The phosphotransferase activity of phosphatases. 2. Studies with purified alkaline phosphomonoesterases and some substrate-specific phosphatases

Abstract

Alkaline phosphatases from calf intestinal mucosa and from cows milk catalyze synthesis of phosphate esters by direct transfer of the phosphate group from phosphomonoesters to suitable hydroxy compounds. There is no requirement for inorganic phosphate. Kinetic studies of the transfer reaction were carried out with glucose, fructose and glycerol as phosphate acceptors. The products were estimated enzymically. Over the range pH 8 to 10, the rate of synthesis of glucose phosphate varied with pH, but the percentage transfer was independent of pH. The rate of synthesis of new ester and of hydrolysis of the donor varied with the nature and concentration of the donor, but the percentage transfer was independent.

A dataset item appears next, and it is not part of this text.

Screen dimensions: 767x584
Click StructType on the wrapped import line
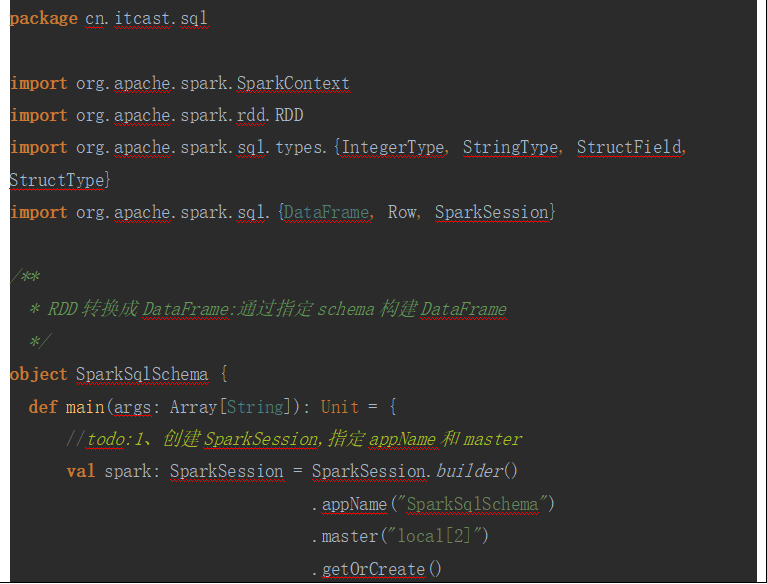56,180
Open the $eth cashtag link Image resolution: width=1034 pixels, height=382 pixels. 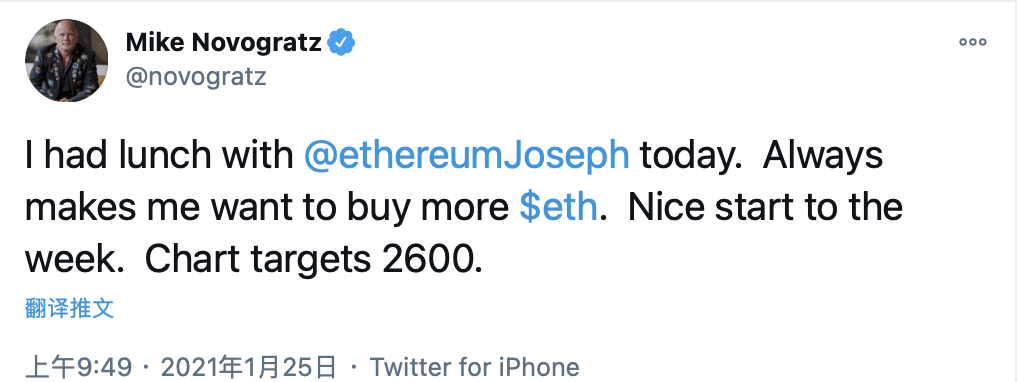point(558,207)
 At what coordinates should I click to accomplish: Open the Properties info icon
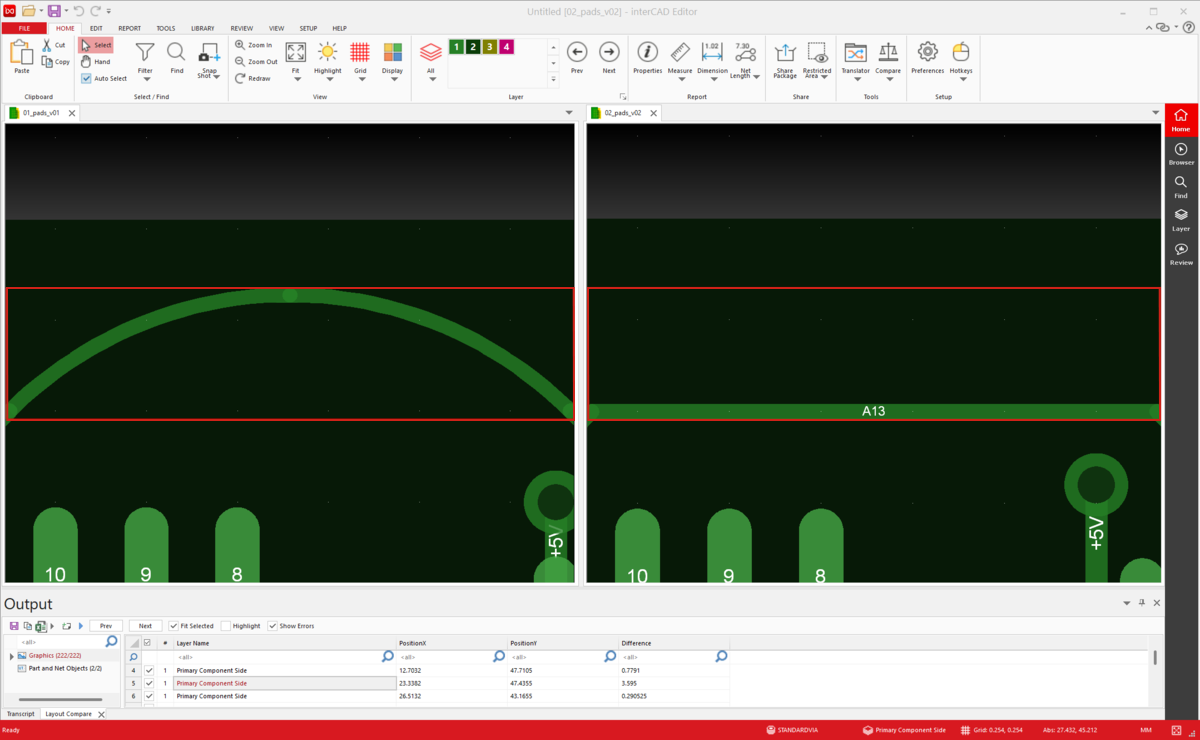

Whereas the rate of hydrolysis of the donor decreases, the rate of synthesis of new ester, and of percentage transfer, increases with acceptor concentration up to a limiting value which varies with each acceptor. Neither the initial rate of synthesis of new ester nor the percentage transfer is related to the free energy of hydrolysis of the donor, but both vary considerably with the nature of the acceptor. Kidney hexose diphosphatase, 5[image]-nucleo-tidase and myosin-adenosine triphosphatase failed to catalyze transfer to acceptors other than water. Competition between water and other hydroxyl-containing compounds for sites at the surface of the enzyme-donor complex is postulated to explain the reactions of the alkaline phosphomonoesterases.